Billy Porter is ready to "Bibbidi-Bobbidi-Boo" his way onto the big screen!
The Emmy-winning Pose actor, 50, confirmed on Saturday during a panel at the 20th New Yorker Festival that he will play the Fairy Godmother in Sony's upcoming live-action Cinderella movie.
PEOPLE confirmed in April that Camila Cabello would play the titular princess in the re-imagining of the classic story, helmed by Blockers director and Pitch Perfect writer Kay Cannon and based on an idea from James Corden.
Deadline reported on Friday that Broadway veteran (and the voice of Frozen's Queen Elsa) Idina Menzel was in talks to join the cast as well, playing Evelyn, the evil stepmother.

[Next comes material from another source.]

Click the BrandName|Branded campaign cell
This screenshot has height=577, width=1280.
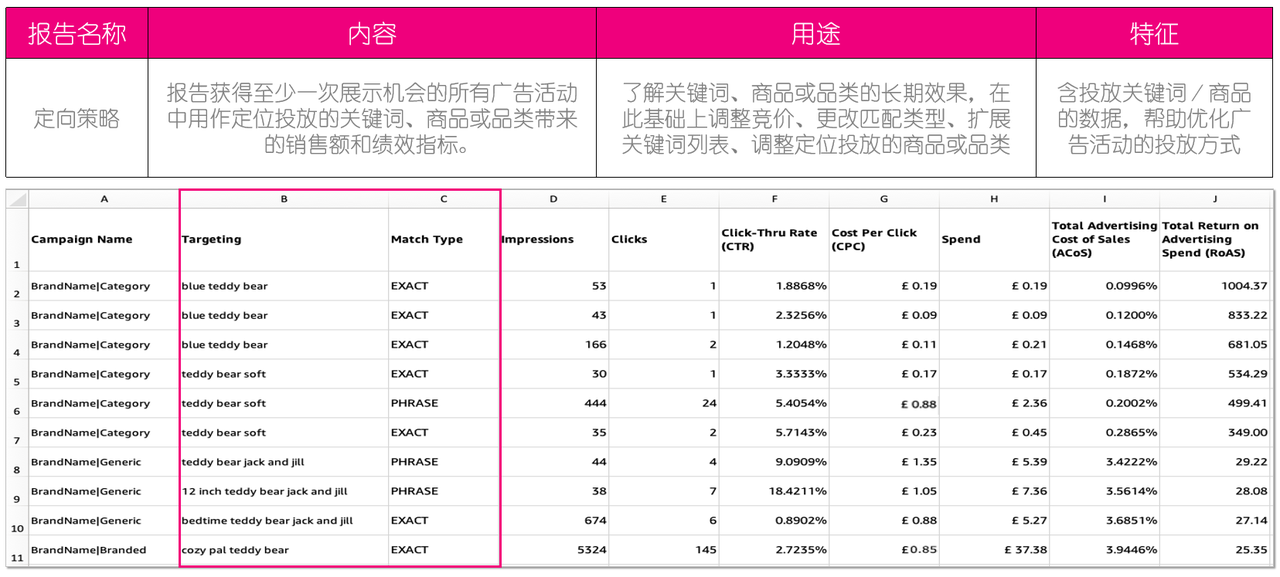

Though plot details haven't been released, the story is reportedly a modern re-imagining of the classic fairytale in which an orphaned girl becomes a princess. Cabello's Cuban and Mexican roots will likely play a part in the modern aspect of the story, and The Hollywood Reporter said she will also be involved with the film's music.
RELATED: Billy Porter on How Pose Turned Around His Career as an "Out, Black, Gay Actor"
Porter - who originated (and won a Tony for) the role of Lola in Kinky Boots on Broadway - recently made history when he became the first openly gay black man to be nominated for and win best actor in a drama at the 2019 Emmy Awards, for his portrayal of Pray Tell in FX's Pose.
And what's next for the actor and singer, aside from his Fairy Godmother role? "I have a movie with Tiffany Haddish, Rose Byrne and Salma Hayek, Like a Boss," he shared during the panel on Saturday, when he revealed his Cinderella news. "I have a new album coming out next year. I am directing an episode of Pose."
"There's a play that I directed that just debuted in Boston that's coming to New York," Porter continued. "I'm a gypsy - the only thing I know how to do is work. I'm ready. I'm ready for all of it."
In Pose, Porter's character Pray Tell is the outspoken, outrageous emcee of the New York City house balls the 1980s-set show centers on. The series features the largest cast of transgender actors and LGBTQ actors in television history.
In the press room after his Emmy win last month, Porter told reporters that representation in media has "the power to create empathy."
"I feel like physical representation are the only things that create change. It's when we are available, that we have the power to create empathy. Through the way we tell stories," he said. "I think being black, I know that being black and gay and out, and being in this position."
The actor added that he hopes "young queer people of all colors can look at me and know that they can."